(STATED PROBLEM):
Write out every one of the records below, line by line, without changing anything.

(Extracted records):
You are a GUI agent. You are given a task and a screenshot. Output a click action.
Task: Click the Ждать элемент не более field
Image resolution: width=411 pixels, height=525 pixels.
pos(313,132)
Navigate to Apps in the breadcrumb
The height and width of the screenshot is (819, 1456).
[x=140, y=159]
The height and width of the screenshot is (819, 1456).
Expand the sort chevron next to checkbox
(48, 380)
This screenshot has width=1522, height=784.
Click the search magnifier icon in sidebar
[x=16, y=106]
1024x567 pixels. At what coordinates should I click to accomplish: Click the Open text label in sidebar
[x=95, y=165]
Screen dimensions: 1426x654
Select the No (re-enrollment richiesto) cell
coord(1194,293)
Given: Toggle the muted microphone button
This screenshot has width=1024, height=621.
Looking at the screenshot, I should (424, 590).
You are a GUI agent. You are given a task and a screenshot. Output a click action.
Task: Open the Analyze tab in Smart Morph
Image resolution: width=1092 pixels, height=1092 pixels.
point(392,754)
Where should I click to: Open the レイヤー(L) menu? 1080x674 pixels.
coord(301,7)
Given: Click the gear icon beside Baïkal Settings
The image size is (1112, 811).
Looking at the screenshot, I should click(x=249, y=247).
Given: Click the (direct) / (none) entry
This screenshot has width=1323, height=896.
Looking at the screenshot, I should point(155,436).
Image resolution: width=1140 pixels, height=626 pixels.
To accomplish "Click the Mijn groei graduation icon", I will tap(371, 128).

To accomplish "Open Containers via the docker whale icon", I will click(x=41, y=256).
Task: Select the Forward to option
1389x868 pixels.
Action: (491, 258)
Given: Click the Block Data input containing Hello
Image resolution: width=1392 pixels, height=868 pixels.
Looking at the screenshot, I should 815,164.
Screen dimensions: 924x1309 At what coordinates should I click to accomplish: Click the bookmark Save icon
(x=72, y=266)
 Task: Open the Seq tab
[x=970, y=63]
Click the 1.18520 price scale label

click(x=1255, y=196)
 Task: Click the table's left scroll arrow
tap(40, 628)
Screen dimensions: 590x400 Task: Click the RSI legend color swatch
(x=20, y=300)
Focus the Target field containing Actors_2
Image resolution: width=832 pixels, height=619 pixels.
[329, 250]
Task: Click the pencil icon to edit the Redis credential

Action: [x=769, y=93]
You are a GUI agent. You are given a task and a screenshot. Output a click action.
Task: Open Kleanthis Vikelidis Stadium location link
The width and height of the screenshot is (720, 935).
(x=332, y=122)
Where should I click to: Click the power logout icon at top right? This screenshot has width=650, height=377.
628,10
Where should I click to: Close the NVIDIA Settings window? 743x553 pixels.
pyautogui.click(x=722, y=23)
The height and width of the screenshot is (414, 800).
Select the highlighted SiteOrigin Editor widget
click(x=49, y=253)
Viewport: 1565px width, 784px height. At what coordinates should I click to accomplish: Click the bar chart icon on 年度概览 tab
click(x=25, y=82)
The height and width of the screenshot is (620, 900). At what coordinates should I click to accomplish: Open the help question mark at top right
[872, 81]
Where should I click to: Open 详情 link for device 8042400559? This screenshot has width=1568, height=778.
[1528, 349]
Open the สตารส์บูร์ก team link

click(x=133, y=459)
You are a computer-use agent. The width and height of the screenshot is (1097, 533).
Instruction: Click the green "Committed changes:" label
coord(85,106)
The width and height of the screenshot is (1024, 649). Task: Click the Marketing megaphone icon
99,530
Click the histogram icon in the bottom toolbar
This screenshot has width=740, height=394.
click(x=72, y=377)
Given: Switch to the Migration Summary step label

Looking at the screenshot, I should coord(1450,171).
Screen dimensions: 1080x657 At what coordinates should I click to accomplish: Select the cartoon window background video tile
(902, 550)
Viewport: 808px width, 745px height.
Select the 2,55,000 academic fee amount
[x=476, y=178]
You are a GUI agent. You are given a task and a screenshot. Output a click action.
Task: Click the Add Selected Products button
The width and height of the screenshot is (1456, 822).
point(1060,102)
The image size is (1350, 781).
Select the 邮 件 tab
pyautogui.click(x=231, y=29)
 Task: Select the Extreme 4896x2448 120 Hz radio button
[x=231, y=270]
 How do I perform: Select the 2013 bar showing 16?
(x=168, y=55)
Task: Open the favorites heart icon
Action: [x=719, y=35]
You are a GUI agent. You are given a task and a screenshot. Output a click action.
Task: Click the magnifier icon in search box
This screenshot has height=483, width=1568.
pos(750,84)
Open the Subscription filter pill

(RESPONSE):
You are a GUI agent. You are given a task and a screenshot. Output a click action.
Task: Click the Ждать элемент не более field
Image resolution: width=411 pixels, height=525 pixels.
pos(313,132)
Navigate to Apps in the breadcrumb
The height and width of the screenshot is (819, 1456).
[x=140, y=159]
The height and width of the screenshot is (819, 1456).
Expand the sort chevron next to checkbox
(48, 380)
This screenshot has width=1522, height=784.
Click the search magnifier icon in sidebar
[x=16, y=106]
1024x567 pixels. At what coordinates should I click to accomplish: Click the Open text label in sidebar
[x=95, y=165]
Screen dimensions: 1426x654
Select the No (re-enrollment richiesto) cell
coord(1194,293)
Given: Toggle the muted microphone button
This screenshot has width=1024, height=621.
Looking at the screenshot, I should (424, 590).
You are a GUI agent. You are given a task and a screenshot. Output a click action.
Task: Open the Analyze tab in Smart Morph
Image resolution: width=1092 pixels, height=1092 pixels.
point(392,754)
Where should I click to: Open the レイヤー(L) menu? 1080x674 pixels.
coord(301,7)
Given: Click the gear icon beside Baïkal Settings
The image size is (1112, 811).
Looking at the screenshot, I should click(x=249, y=247).
Given: Click the (direct) / (none) entry
This screenshot has width=1323, height=896.
Looking at the screenshot, I should point(155,436).
Image resolution: width=1140 pixels, height=626 pixels.
To accomplish "Click the Mijn groei graduation icon", I will tap(371, 128).

To accomplish "Open Containers via the docker whale icon", I will click(x=41, y=256).
Task: Select the Forward to option
1389x868 pixels.
Action: (491, 258)
Given: Click the Block Data input containing Hello
Image resolution: width=1392 pixels, height=868 pixels.
Looking at the screenshot, I should 815,164.
Screen dimensions: 924x1309 At what coordinates should I click to accomplish: Click the bookmark Save icon
(x=72, y=266)
 Task: Open the Seq tab
[x=970, y=63]
Click the 1.18520 price scale label

click(x=1255, y=196)
 Task: Click the table's left scroll arrow
tap(40, 628)
Screen dimensions: 590x400 Task: Click the RSI legend color swatch
(x=20, y=300)
Focus the Target field containing Actors_2
Image resolution: width=832 pixels, height=619 pixels.
[329, 250]
Task: Click the pencil icon to edit the Redis credential

Action: [x=769, y=93]
You are a GUI agent. You are given a task and a screenshot. Output a click action.
Task: Open Kleanthis Vikelidis Stadium location link
The width and height of the screenshot is (720, 935).
(x=332, y=122)
Where should I click to: Click the power logout icon at top right? This screenshot has width=650, height=377.
628,10
Where should I click to: Close the NVIDIA Settings window? 743x553 pixels.
pyautogui.click(x=722, y=23)
The height and width of the screenshot is (414, 800).
Select the highlighted SiteOrigin Editor widget
click(x=49, y=253)
Viewport: 1565px width, 784px height. At what coordinates should I click to accomplish: Click the bar chart icon on 年度概览 tab
click(x=25, y=82)
The height and width of the screenshot is (620, 900). At what coordinates should I click to accomplish: Open the help question mark at top right
[872, 81]
Where should I click to: Open 详情 link for device 8042400559? This screenshot has width=1568, height=778.
[1528, 349]
Open the สตารส์บูร์ก team link

click(x=133, y=459)
You are a computer-use agent. The width and height of the screenshot is (1097, 533).
Instruction: Click the green "Committed changes:" label
coord(85,106)
The width and height of the screenshot is (1024, 649). Task: Click the Marketing megaphone icon
99,530
Click the histogram icon in the bottom toolbar
This screenshot has width=740, height=394.
click(x=72, y=377)
Given: Switch to the Migration Summary step label

Looking at the screenshot, I should coord(1450,171).
Screen dimensions: 1080x657 At what coordinates should I click to accomplish: Select the cartoon window background video tile
(902, 550)
Viewport: 808px width, 745px height.
Select the 2,55,000 academic fee amount
[x=476, y=178]
You are a GUI agent. You are given a task and a screenshot. Output a click action.
Task: Click the Add Selected Products button
The width and height of the screenshot is (1456, 822).
point(1060,102)
The image size is (1350, 781).
Select the 邮 件 tab
pyautogui.click(x=231, y=29)
 Task: Select the Extreme 4896x2448 120 Hz radio button
[x=231, y=270]
 How do I perform: Select the 2013 bar showing 16?
(x=168, y=55)
Task: Open the favorites heart icon
Action: [x=719, y=35]
You are a GUI agent. You are given a task and a screenshot. Output a click action.
Task: Click the magnifier icon in search box
This screenshot has height=483, width=1568.
pos(750,84)
Open the Subscription filter pill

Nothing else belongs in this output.